Courthouse centennial event Tuesday

Published 1:59 am Saturday, December 16, 2017

4th generation attorney, federal judge to keynote

Harold Albritton’s earliest memories of the Covington County Courthouse are from his childhood, when his father and two uncles were practicing law.

“I can vaguely remember going with my father over there to watch court,” Albritton, now a U.S. District Court Judge for the Middle District of Alabama. “I remember going up and down the steps.”

Tuesday, Judge Albritton will be the keynote speaker at a ceremony commemorating the 100th anniversary of the Covington County Courthouse. The event is set for 10 a.m., and the public is invited.

Albritton said he remembers watching his father in court as a teenager, and things that happened in and around the courthouse.

“I have a memory of a preacher on the front steps wearing black clothes, shaking a Bible in his fist, and regaling everybody with fire and brimstone,” he said.

In those teen years, he said, he thought he’d grow up to be a journalist.

“The law wasn’t expected of me, and I wasn’t pushed by my father to do it,” he said. “When I was a senior in high school, I really had in mind going into journalism.”

As a high school sophomore, Albritton started working at The Star-News for longtime editor Ed Danelly.

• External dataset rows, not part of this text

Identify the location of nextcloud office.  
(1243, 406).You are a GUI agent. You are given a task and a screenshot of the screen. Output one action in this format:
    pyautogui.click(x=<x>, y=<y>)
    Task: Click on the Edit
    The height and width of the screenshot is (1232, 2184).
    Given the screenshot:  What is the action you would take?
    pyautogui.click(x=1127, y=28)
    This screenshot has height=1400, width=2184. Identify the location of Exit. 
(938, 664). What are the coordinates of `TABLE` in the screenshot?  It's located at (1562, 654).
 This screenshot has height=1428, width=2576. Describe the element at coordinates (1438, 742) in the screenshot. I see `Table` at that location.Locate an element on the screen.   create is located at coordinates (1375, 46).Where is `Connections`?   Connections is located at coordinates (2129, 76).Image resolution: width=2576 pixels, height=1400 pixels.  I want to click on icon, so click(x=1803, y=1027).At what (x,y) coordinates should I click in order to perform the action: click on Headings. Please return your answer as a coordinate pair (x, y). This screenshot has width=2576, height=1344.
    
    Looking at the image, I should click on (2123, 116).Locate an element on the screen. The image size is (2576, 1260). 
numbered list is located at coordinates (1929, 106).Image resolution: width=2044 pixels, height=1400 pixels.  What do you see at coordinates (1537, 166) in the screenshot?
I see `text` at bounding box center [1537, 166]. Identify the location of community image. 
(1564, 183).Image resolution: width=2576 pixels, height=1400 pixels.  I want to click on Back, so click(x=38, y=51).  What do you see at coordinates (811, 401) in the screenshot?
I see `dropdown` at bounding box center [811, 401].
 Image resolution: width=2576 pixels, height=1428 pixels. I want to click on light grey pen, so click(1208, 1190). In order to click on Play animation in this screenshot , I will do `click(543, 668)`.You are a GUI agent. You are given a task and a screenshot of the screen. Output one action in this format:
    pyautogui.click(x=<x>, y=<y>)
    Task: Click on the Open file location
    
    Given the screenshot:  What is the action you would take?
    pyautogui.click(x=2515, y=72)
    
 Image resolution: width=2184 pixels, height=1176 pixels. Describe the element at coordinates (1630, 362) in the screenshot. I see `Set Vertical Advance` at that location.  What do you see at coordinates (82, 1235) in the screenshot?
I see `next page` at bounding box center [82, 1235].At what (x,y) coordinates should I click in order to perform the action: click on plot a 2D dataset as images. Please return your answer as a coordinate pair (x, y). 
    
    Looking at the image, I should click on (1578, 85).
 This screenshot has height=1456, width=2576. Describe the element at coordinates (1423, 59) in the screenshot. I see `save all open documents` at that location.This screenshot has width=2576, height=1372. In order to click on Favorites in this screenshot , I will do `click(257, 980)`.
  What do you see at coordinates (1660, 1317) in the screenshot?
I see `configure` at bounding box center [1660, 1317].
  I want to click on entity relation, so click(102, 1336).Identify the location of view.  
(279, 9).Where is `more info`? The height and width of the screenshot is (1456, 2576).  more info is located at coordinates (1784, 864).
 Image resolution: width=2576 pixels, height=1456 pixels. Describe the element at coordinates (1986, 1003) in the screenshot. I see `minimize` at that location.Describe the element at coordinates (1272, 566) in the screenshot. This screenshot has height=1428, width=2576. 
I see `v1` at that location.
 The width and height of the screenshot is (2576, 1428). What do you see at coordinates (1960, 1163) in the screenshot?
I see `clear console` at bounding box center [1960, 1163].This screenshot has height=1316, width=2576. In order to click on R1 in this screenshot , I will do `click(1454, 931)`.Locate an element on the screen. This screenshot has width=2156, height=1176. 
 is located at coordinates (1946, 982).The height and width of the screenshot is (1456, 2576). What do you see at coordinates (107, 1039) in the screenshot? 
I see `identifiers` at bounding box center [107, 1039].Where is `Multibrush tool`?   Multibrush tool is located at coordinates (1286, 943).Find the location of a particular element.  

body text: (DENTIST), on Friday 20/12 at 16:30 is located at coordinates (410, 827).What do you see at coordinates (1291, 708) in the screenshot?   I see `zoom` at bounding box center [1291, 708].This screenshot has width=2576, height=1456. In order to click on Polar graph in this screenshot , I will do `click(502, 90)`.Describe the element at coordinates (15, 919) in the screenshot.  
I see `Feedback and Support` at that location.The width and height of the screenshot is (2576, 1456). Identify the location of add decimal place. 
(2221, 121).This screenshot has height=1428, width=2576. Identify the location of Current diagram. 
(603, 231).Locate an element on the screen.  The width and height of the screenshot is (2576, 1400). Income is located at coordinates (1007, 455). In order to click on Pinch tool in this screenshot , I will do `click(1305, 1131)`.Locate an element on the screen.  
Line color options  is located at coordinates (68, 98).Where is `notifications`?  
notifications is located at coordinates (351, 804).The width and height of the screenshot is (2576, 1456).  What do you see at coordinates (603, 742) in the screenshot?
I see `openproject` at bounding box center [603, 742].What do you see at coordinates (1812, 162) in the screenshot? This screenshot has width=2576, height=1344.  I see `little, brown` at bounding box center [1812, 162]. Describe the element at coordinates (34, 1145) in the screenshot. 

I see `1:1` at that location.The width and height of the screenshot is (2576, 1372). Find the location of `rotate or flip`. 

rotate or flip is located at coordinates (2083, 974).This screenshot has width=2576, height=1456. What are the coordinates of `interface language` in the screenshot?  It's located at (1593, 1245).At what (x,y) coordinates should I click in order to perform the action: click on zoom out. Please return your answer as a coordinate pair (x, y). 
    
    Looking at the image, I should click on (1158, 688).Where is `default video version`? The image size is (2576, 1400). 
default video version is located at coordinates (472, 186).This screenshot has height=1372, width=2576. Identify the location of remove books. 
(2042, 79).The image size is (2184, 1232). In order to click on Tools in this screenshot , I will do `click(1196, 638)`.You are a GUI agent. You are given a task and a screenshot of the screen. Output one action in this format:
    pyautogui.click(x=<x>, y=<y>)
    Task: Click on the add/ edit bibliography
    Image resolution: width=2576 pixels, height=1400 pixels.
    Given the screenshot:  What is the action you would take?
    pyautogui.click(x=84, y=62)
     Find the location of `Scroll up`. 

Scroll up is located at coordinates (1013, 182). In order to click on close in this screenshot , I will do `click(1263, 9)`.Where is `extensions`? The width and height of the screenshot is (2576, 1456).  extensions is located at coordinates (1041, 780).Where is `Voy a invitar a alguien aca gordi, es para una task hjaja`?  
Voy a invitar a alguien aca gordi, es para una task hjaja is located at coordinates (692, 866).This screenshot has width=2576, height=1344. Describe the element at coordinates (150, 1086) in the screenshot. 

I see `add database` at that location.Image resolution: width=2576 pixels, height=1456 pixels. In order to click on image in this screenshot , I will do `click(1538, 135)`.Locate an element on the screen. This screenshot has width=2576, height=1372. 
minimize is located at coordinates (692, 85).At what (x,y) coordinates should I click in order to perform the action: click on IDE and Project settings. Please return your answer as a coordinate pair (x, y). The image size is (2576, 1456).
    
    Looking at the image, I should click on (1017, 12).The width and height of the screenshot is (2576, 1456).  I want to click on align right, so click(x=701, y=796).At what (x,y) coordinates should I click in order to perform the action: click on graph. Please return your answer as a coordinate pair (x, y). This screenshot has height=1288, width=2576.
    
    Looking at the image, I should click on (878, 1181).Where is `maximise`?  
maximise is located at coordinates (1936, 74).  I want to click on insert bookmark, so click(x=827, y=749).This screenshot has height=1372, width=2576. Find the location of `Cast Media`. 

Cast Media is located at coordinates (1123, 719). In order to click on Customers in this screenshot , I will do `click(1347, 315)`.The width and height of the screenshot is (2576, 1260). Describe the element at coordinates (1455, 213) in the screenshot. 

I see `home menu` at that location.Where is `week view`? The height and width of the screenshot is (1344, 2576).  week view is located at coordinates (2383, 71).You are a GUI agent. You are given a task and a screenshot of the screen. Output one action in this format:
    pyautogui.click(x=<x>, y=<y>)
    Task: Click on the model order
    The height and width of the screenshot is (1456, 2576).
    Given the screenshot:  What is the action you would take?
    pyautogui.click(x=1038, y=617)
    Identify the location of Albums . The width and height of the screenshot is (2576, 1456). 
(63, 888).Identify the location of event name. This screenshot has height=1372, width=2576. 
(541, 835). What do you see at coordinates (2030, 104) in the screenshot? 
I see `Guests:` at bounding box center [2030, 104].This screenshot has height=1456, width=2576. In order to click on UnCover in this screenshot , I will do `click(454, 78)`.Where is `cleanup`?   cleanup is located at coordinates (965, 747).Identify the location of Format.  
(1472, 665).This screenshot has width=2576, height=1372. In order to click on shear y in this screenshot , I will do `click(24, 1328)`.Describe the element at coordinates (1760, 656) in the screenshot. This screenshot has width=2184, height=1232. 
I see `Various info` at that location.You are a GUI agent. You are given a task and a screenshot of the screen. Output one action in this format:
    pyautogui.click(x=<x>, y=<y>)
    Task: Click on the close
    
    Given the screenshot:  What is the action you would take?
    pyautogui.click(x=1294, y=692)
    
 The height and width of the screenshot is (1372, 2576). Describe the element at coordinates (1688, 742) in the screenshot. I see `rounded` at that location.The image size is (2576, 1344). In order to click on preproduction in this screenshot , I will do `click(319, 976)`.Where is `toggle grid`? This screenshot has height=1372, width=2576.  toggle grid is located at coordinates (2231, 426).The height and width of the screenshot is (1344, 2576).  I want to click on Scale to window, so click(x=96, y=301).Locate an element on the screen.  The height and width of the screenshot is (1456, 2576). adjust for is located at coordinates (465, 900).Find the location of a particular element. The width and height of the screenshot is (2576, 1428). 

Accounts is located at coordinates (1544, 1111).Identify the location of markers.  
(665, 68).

“My first byline was a meeting of the electric cooperative. It was quite an experience,” he said.

He worked afternoons and summers. The job was not without its perks.

“One summer I went to the National Boy Scout jamboree in Valley Forge, Penn.,” he recalled. “My press credentials from The Star-News let me get in behind the scenes, and I got to meet Bob Hope.”

As an undergraduate at the University of Alabama, Albritton worked at The Crimson White, but soon lost interest in journalism and moved toward a career in law. He is a 1960 graduate of the University of Alabama School of Law, and from 1962 until 1991, was the fourth generation of his family practicing law in the Andalusia firm established by his great-grandfather, Edgar T. Albritton, in 1887. The Albritton firm was the oldest law firm in continuance existence when it was closed by the fifth generation in 2015.

President George H.W. Bush nominated Albritton to the U.S. District Court in 1991. Albritton was chief judge from 1998 until 2004, when he assumed senior status.

Judge Albritton also is a former president of the Alabama State Bar.

He and his wife, Jane, have three sons, Hal, Ben and Tom, all of whom are attorneys. They also have six grandchildren and two great-grandchildren. He is most pleased that one of his grandchildren is preparing to enroll in law school.